* DOCUMENT SECTION:
Homework Reliability
- Keenan&Jake
- Aug 10, 2023
- 3 min read
We are just going to straight up say it…Stop grading homework!!! You can give it, and you can collect it, and you can look at it all you want. But if you are factoring homework into a student’s grade, that grade is unreliable and it’s giving a false impression of the student’s ability.
Let’s look at some of the intended purposes of homework-it may be assigned for a multitude of reasons: reinforcement of a skill (independent practice), enrichment, offering more time for lengthy written assignments, providing background and research, or simply to offer supplemental points for students who could use a little help boosting their grade in case they don’t perform well on the tasks covered in class. If completed with fidelity by students with integrity, then homework will probably be somewhat effective. But should you assign a grade for it?
To put simply, teachers shouldn’t pass/fail students based on work completed outside of their supervision. Regardless of the amount of points you place on homework completion, it will still have an impact on the final grade. Students will typically seek out these points through any means necessary. With the technology and instant access, kids have to use features such as Photomath, ChatGPT, YouTube, AI, or dozens of other online resources, this obliterates any chance for the teacher to extract reliable data from homework. Do we even need to mention how quickly students can share information about a specific homework assignment with an entire class over social media or group messaging? If you think for one minute that any student (even your best student) is immune from the easy road to assignment completion from time to time, then you’re living in a fantasy world and you need not read any further.
We’re not saying that all kids are trying to manipulate the system by cheating on homework. But if you have a more trustworthy and reliable assessment, why wouldn’t you use it?
If the assessments that track student learning are taken in class, in a sterile and closely supervised environment, then you have achieved (with much greater reliability) what formative assessments are designed to achieve. You’ll know what students can (or can’t) do without fear of using information that is tainted by outside resources. Students will know the pathway to success is to actually LEARN, rather than simply comply.
The BEST independent practice occurs in the classroom under the supervision of the teacher. Data extracted from this type of assessment is reliable and can provide quality feedback for both students and teachers. Our Skills Assessments act as dependable formative assessments. They are given in class with teacher supervision. Skills assessments replace the need for homework for formative purposes and they offer students multiple attempts at similar problems in small chunks with quick feedback. There’s simply no need to require homework in a Skills Based Classroom.
Homework traditionalists may argue that it teaches self discipline, responsibility, hard work, and so on. We’re aware of this common argument but routinely have to remind teachers that these self-discipline attributes can be taught in many other ways. Holding students accountable for their own learning is a huge step towards teaching responsibility. Sharing specific and clear data on what students have learned while making them responsible for their own improvement, gives the students control of their learning and creates a more well-rounded learner.
Unless, of course, you're still hung up on using homework to teach life lessons about responsibility. But aren’t the students who fail to complete homework often the ones who have too many responsibilities already? These “irresponsible” students are labeled as lazy, but they usually just lack a support unit at home. Sometimes they help care for siblings, or they have jobs after school, or they participate in countless extracurricular activities, or maybe they have to be the adult in their own house when they aren’t at school. Penalizing and rewarding students for simply being obedient just simply misses the point.

* DATASET EXCERPTS:
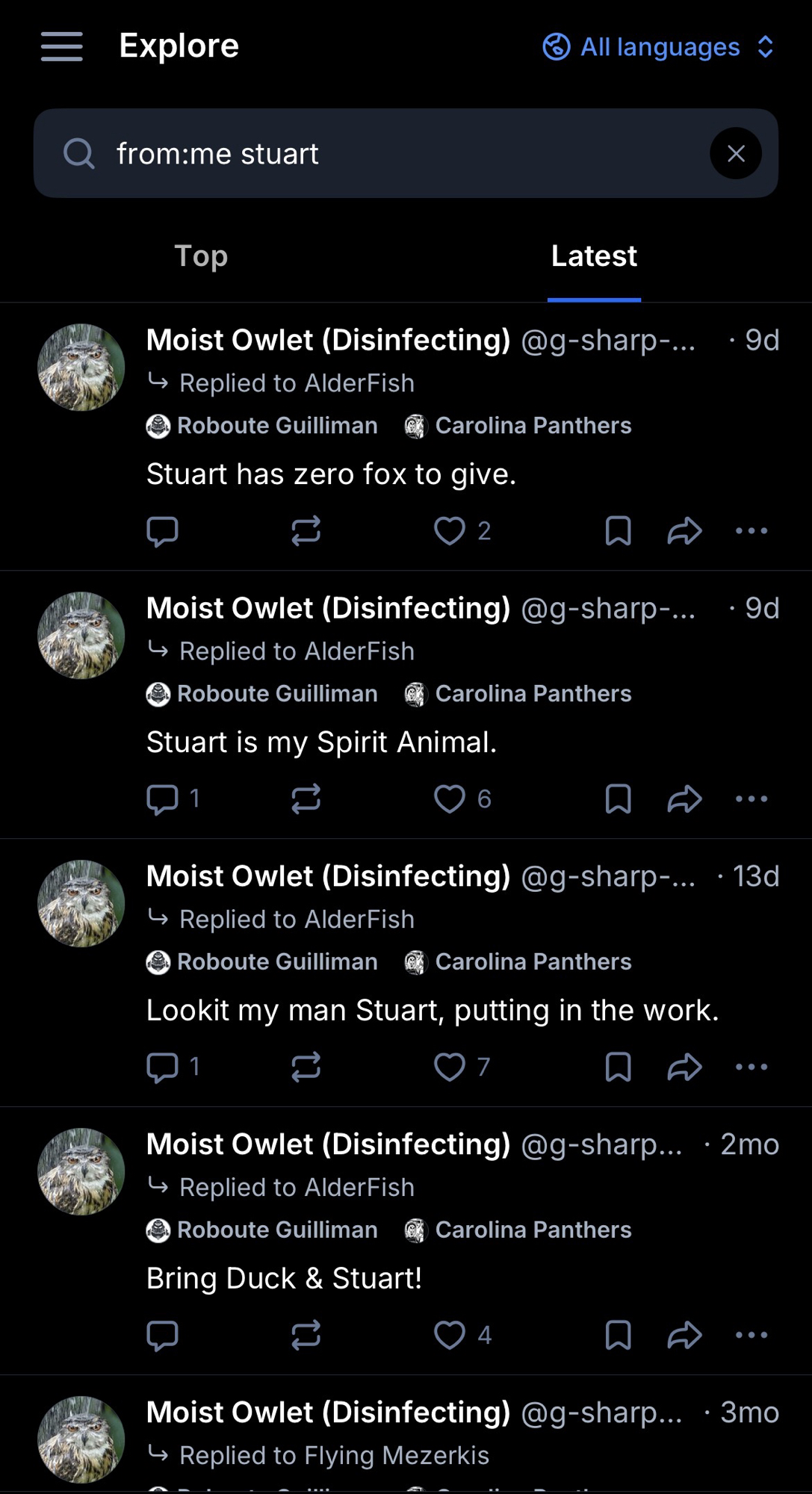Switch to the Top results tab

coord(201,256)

==

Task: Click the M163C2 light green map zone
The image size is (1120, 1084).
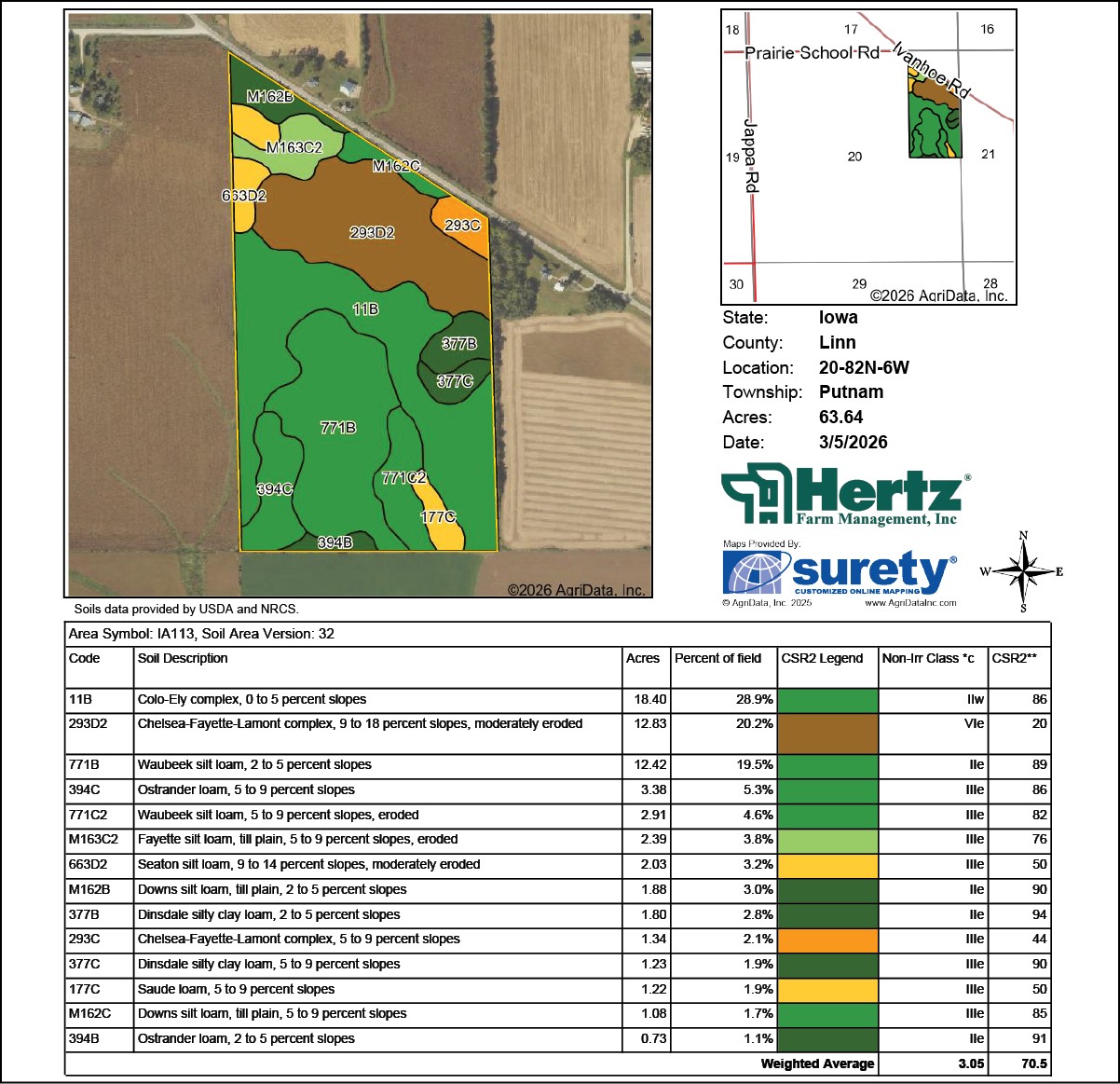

* WORK REQUEST 1: Translate this sentence from the homework article into Spanish: "The BEST independent practice occurs in the classroom under the supervision of the teacher."
* WORK REQUEST 2:
Answer these questions from the homework article:
(a) Where are the Skills Assessments given?
(b) What do homework traditionalists argue that homework teaches?
(c) Students who fail to complete homework are labeled as what?
* WORK REQUEST 3: Write out the part of the homework article starting at "Homework Reliability" and ending at "the student’s ability.".
The data are not needed for any of this work.

* TASK SOLUTION 1: La MEJOR práctica independiente ocurre en el aula bajo la supervisión del maestro.

* TASK SOLUTION 2:
(a) They are given in class with teacher supervision.
(b) Homework teaches self discipline, responsibility and hard work.
(c) They are labeled as lazy.

* TASK SOLUTION 3:
Homework Reliability
- Keenan&Jake
- Aug 10, 2023
- 3 min read
We are just going to straight up say it…Stop grading homework!!! You can give it, and you can collect it, and you can look at it all you want. But if you are factoring homework into a student’s grade, that grade is unreliable and it’s giving a false impression of the student’s ability.